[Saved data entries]
^^^^^^^^

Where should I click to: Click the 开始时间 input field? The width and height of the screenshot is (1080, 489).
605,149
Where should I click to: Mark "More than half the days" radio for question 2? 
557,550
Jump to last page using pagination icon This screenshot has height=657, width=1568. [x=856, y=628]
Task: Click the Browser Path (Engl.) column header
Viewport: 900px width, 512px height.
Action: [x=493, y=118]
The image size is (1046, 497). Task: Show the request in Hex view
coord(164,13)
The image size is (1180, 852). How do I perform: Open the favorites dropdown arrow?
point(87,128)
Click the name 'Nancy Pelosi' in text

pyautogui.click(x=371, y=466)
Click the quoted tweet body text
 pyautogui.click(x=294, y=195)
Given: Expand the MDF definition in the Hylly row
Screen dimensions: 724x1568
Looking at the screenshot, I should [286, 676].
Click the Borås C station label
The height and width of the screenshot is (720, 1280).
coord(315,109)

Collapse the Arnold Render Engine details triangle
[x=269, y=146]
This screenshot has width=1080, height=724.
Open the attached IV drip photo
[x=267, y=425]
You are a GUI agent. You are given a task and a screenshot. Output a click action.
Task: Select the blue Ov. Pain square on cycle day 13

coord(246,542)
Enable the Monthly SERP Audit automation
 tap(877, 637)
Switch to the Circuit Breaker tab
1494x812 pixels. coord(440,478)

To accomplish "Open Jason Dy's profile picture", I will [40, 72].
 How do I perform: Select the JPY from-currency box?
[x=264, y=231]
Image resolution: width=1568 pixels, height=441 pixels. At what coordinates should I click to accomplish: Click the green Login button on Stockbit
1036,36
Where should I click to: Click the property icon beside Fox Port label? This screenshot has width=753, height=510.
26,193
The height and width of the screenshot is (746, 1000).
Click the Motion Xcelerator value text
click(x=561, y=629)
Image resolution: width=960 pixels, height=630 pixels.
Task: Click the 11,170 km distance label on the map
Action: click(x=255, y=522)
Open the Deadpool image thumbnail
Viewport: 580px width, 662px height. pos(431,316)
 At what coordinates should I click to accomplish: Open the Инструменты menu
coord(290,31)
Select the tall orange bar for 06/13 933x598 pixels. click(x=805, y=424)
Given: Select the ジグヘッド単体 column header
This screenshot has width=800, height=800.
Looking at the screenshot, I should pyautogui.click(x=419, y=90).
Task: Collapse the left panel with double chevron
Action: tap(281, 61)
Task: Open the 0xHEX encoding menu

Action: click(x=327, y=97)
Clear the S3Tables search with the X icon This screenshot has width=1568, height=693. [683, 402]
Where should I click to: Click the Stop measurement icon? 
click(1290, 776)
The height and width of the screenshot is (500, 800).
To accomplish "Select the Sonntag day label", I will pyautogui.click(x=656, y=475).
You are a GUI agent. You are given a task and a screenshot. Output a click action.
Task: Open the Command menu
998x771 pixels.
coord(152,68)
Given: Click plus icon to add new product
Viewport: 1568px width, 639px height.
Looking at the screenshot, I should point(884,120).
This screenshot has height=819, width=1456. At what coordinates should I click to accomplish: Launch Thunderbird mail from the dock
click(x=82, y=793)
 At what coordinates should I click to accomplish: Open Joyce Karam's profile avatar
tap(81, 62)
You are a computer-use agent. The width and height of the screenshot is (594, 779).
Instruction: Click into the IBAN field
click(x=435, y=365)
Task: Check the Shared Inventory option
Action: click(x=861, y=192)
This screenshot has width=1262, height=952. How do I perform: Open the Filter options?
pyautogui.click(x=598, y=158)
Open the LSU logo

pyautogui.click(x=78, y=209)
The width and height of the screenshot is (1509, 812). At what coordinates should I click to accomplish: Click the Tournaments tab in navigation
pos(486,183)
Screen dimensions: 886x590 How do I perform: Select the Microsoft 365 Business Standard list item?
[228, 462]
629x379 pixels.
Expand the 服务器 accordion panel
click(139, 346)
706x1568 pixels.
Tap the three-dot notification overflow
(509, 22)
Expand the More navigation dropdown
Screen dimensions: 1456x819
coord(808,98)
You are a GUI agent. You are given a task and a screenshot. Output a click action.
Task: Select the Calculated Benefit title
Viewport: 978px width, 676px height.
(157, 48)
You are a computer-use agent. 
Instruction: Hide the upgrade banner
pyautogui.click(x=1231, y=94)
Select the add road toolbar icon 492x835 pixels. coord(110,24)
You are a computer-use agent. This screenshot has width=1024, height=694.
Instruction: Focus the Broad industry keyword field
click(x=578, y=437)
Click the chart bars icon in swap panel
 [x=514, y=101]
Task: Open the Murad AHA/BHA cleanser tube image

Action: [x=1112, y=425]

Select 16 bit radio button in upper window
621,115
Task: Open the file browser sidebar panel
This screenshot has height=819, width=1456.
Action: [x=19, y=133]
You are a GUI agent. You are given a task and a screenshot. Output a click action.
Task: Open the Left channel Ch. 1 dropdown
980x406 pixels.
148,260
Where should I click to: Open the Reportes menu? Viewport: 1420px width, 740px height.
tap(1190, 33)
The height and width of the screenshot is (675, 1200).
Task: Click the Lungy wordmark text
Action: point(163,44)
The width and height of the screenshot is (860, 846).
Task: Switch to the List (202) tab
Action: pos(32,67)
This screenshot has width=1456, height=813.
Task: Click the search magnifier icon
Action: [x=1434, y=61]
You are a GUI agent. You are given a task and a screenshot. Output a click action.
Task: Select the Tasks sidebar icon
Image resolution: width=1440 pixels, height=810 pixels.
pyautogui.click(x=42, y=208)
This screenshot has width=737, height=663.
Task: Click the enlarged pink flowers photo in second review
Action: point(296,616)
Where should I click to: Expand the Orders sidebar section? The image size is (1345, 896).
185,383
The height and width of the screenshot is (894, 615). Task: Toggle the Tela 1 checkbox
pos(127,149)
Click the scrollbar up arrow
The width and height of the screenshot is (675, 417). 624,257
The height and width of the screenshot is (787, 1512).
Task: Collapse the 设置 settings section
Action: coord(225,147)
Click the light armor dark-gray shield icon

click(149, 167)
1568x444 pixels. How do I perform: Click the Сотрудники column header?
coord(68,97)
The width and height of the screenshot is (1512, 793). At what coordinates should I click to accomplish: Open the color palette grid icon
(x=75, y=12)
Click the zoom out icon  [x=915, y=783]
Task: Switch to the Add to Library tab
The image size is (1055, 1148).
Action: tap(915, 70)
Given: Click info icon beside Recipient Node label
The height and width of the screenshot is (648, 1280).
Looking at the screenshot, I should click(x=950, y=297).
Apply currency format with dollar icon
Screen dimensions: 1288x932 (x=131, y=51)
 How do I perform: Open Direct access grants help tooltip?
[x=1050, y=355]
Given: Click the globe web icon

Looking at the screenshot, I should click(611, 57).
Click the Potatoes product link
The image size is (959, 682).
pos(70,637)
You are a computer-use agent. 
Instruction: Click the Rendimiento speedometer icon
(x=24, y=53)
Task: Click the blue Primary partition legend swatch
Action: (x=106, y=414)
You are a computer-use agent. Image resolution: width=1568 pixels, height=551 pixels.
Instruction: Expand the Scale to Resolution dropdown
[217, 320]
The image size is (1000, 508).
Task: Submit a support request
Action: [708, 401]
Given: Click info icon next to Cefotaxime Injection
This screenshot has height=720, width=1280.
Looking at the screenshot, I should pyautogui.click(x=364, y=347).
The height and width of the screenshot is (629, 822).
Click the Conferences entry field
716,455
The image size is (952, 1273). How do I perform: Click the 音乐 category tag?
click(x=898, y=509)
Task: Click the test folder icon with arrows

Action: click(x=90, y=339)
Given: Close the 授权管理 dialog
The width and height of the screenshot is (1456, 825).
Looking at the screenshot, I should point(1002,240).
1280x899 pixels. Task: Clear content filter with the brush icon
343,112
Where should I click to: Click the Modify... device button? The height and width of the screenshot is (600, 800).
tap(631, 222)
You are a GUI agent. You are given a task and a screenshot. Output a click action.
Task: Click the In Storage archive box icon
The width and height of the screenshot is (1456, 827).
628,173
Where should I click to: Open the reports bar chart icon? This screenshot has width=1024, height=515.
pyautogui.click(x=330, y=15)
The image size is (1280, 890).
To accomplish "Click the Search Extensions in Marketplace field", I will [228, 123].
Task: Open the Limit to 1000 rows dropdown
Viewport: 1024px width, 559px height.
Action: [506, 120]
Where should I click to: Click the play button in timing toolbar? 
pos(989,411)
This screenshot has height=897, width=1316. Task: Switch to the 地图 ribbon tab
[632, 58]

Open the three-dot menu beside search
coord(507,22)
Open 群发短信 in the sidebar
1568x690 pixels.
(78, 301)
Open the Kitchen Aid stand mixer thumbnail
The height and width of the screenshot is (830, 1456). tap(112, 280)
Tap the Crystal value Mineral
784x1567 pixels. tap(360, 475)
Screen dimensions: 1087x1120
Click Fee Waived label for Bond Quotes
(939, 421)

^^^^^^^^

Copy out the lines of the records word for word, from the line with "Task: Open the 0xHEX encoding menu" up to and including the line with "click(x=82, y=793)".

Task: Open the 0xHEX encoding menu

Action: click(x=327, y=97)
Clear the S3Tables search with the X icon This screenshot has width=1568, height=693. [683, 402]
Where should I click to: Click the Stop measurement icon? 
click(1290, 776)
The height and width of the screenshot is (500, 800).
To accomplish "Select the Sonntag day label", I will pyautogui.click(x=656, y=475).
You are a GUI agent. You are given a task and a screenshot. Output a click action.
Task: Open the Command menu
998x771 pixels.
coord(152,68)
Given: Click plus icon to add new product
Viewport: 1568px width, 639px height.
Looking at the screenshot, I should point(884,120).
This screenshot has height=819, width=1456. At what coordinates should I click to accomplish: Launch Thunderbird mail from the dock
click(x=82, y=793)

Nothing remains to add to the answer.